Task prompt -> What should be copied is the stretch of entries below from the line with "Uncheck always display in front option" up to and including the line with "Viewport: 1086px width, 931px height.", exactly and without images.

Provided entries ->
↓

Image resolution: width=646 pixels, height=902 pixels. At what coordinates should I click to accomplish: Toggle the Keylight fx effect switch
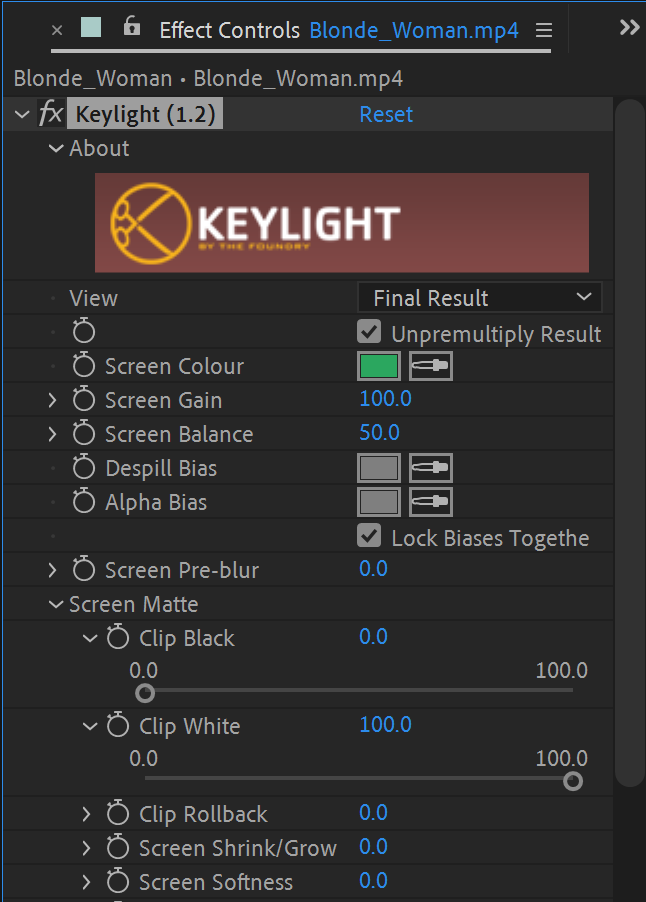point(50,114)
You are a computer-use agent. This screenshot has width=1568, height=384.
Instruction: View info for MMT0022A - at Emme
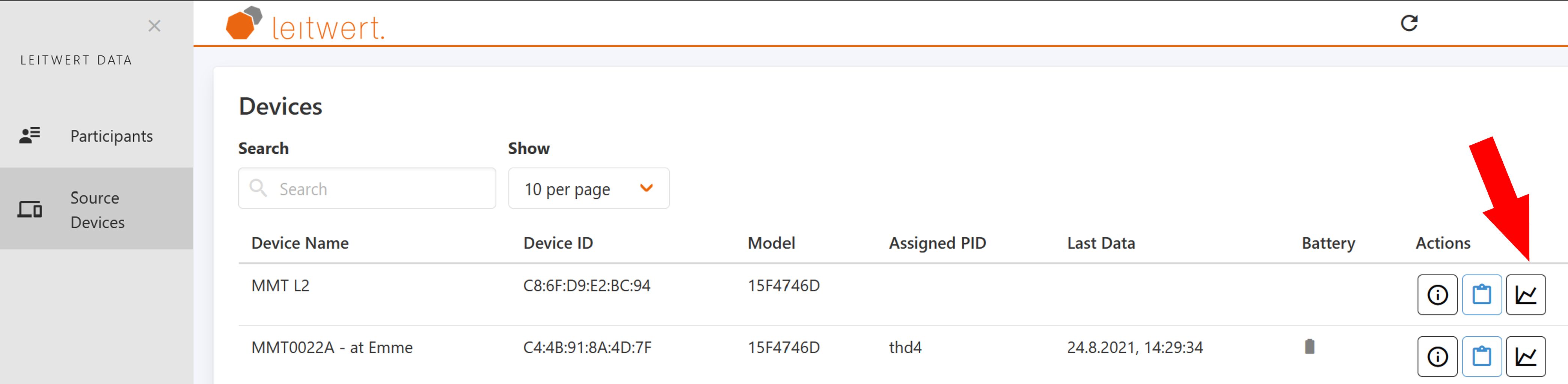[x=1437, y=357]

↑
↓

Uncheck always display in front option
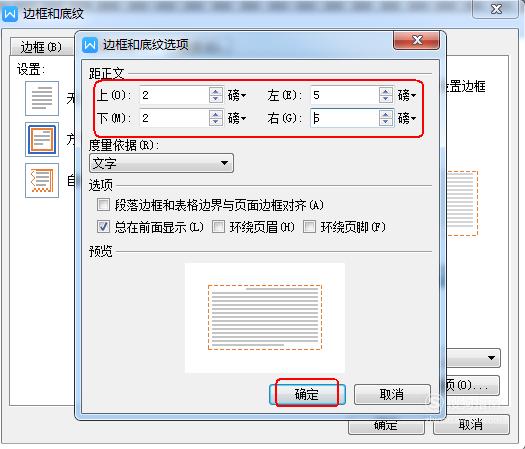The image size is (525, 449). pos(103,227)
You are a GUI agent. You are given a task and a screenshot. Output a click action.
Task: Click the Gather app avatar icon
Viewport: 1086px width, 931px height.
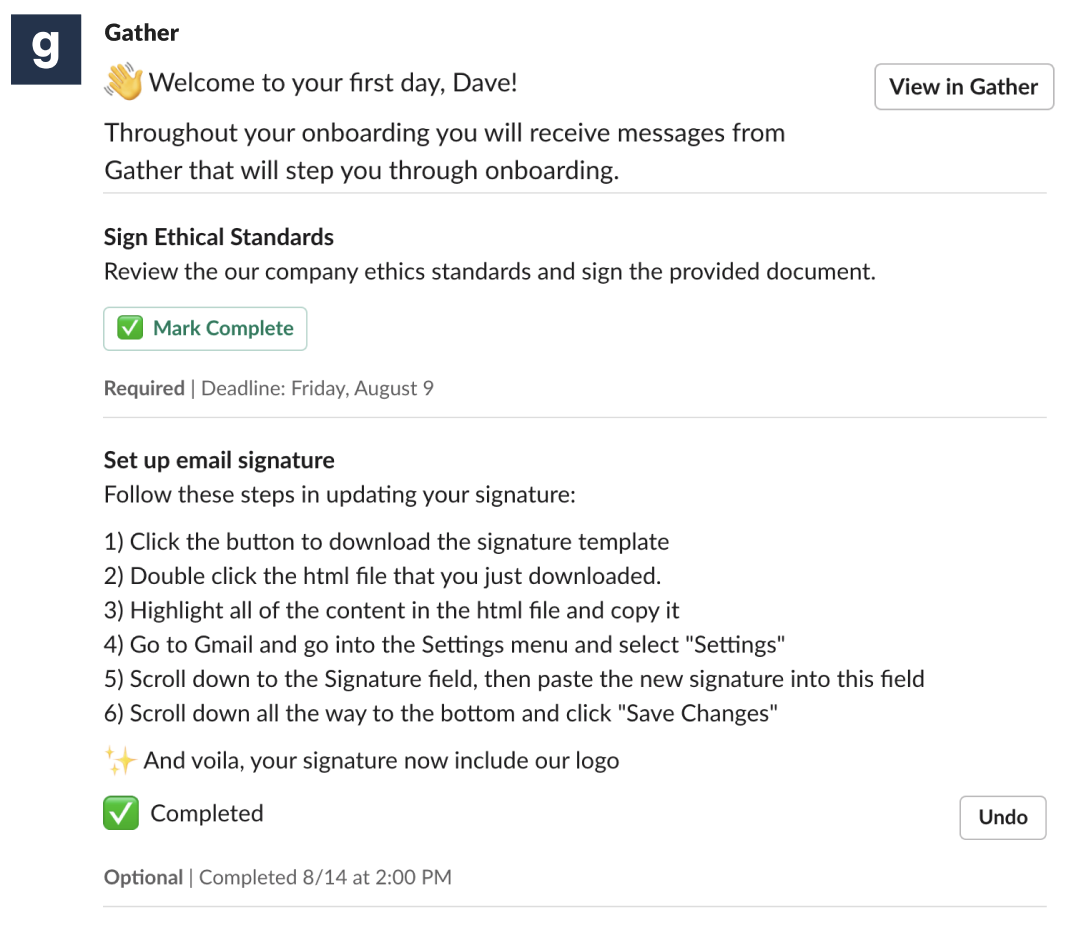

↑
↓

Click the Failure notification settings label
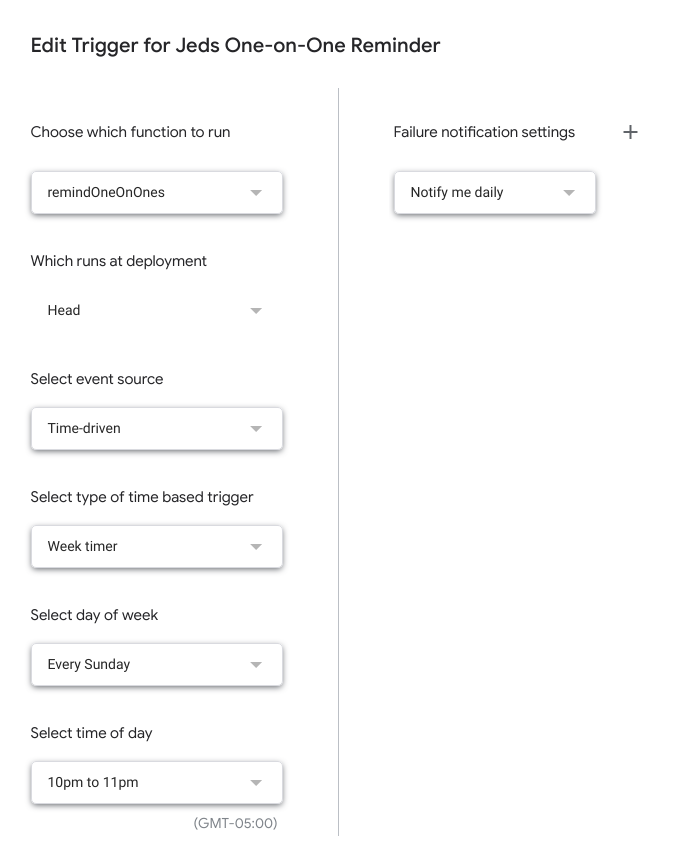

↑

Your response ->
Uncheck always display in front option
The image size is (525, 449). pos(103,227)
You are a GUI agent. You are given a task and a screenshot. Output a click action.
Task: Click the Gather app avatar icon
Viewport: 1086px width, 931px height.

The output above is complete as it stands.